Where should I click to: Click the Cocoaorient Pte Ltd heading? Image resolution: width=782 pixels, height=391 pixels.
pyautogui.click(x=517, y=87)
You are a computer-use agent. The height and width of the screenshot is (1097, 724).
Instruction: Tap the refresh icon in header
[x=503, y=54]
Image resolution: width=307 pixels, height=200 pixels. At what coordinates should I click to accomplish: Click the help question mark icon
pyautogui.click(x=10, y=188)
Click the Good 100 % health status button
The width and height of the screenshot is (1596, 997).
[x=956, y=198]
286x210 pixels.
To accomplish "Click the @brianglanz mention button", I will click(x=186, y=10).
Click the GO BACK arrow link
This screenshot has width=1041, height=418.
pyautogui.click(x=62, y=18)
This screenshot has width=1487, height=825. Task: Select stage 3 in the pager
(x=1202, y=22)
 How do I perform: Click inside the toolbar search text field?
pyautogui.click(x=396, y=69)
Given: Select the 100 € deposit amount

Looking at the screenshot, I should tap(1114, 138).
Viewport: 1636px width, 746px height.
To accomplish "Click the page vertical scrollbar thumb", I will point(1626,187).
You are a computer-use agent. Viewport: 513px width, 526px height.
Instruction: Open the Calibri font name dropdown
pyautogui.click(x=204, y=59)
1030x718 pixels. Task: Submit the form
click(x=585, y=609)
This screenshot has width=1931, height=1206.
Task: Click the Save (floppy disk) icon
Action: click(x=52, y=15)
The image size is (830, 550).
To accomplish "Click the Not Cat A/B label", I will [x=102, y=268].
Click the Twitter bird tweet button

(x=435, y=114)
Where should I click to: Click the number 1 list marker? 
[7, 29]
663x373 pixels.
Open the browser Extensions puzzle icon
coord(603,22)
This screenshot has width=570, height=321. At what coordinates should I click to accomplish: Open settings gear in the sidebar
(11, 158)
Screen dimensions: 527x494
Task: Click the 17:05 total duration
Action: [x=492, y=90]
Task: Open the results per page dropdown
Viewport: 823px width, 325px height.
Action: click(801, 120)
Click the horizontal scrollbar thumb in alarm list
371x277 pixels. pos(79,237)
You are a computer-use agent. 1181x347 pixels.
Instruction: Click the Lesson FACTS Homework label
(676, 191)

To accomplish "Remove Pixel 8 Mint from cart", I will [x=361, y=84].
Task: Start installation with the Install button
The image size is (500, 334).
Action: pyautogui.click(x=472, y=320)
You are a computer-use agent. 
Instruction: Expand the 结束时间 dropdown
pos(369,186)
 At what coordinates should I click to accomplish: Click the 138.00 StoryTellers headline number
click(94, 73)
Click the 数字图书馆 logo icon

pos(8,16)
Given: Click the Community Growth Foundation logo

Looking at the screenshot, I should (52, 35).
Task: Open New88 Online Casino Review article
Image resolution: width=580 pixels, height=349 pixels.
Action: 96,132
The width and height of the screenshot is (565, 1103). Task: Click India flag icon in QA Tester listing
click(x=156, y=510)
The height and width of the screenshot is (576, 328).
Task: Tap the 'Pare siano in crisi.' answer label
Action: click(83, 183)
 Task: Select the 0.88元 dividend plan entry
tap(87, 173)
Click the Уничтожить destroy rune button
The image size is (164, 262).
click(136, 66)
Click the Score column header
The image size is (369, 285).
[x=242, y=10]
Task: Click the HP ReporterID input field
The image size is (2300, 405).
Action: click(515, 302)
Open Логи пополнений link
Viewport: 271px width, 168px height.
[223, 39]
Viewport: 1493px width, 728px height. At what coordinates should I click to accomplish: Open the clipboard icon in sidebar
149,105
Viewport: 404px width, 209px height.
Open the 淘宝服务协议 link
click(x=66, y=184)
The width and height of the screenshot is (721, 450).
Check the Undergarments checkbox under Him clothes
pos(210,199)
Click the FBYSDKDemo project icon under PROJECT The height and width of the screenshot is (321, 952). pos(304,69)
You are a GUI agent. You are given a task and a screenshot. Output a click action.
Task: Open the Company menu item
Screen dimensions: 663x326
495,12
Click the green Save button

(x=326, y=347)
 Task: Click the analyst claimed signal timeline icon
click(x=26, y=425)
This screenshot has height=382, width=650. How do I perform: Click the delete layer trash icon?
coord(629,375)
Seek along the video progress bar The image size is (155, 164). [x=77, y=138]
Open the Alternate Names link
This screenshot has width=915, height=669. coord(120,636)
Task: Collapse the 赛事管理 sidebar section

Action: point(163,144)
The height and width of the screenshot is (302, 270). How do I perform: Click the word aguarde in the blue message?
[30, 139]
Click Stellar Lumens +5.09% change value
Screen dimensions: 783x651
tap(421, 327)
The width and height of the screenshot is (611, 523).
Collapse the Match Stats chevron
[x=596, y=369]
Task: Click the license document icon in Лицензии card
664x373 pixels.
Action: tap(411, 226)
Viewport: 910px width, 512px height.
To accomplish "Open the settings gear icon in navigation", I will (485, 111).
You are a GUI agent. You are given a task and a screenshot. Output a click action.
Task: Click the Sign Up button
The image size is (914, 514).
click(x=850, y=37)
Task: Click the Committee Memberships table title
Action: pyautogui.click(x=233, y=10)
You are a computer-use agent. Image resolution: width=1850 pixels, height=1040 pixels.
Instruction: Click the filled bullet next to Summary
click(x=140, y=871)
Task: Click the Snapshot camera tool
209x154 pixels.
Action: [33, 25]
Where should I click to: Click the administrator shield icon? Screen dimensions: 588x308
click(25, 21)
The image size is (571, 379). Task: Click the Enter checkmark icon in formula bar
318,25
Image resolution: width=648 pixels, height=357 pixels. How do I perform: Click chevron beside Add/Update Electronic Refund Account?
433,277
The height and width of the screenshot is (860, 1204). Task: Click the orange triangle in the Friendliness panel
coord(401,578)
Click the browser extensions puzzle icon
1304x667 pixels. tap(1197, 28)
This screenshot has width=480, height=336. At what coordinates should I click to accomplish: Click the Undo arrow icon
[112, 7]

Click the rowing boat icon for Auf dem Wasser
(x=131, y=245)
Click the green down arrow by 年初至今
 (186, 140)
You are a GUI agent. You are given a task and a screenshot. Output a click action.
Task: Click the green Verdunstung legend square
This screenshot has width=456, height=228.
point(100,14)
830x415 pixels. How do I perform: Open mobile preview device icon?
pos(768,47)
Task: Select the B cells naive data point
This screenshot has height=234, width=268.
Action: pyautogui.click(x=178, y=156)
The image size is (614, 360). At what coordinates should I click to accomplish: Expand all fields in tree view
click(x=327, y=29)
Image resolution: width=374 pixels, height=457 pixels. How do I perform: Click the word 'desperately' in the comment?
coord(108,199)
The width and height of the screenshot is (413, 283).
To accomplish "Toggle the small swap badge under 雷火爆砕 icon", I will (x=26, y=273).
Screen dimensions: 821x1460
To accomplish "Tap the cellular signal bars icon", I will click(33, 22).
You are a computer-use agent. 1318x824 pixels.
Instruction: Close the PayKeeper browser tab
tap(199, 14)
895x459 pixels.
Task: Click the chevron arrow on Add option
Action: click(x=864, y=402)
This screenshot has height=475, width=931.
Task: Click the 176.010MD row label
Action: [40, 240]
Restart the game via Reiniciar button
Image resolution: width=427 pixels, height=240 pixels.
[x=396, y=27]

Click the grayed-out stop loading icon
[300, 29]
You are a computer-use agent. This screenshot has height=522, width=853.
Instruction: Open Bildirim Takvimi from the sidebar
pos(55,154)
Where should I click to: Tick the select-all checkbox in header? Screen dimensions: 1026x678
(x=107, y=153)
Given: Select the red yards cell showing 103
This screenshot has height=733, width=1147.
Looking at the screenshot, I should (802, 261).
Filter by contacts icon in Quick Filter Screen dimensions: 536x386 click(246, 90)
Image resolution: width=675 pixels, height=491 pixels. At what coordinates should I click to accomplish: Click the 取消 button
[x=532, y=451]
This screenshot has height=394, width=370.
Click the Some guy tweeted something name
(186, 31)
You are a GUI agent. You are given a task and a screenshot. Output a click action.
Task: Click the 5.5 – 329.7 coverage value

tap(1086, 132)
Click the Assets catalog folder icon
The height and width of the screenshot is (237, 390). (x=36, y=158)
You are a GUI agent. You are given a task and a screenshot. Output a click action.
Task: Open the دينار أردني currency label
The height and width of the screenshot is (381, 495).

──────

§ EXERCISE DETAILS: In the data above, start at the line that has "Click the green down arrow by 年初至今", stop after the line that has "Task: Select the B cells naive data point", and print every line in between exactly as it stands.

§ RESULT OF THIS EXERCISE:
Click the green down arrow by 年初至今
 (186, 140)
You are a GUI agent. You are given a task and a screenshot. Output a click action.
Task: Click the green Verdunstung legend square
This screenshot has width=456, height=228.
point(100,14)
830x415 pixels. How do I perform: Open mobile preview device icon?
pos(768,47)
Task: Select the B cells naive data point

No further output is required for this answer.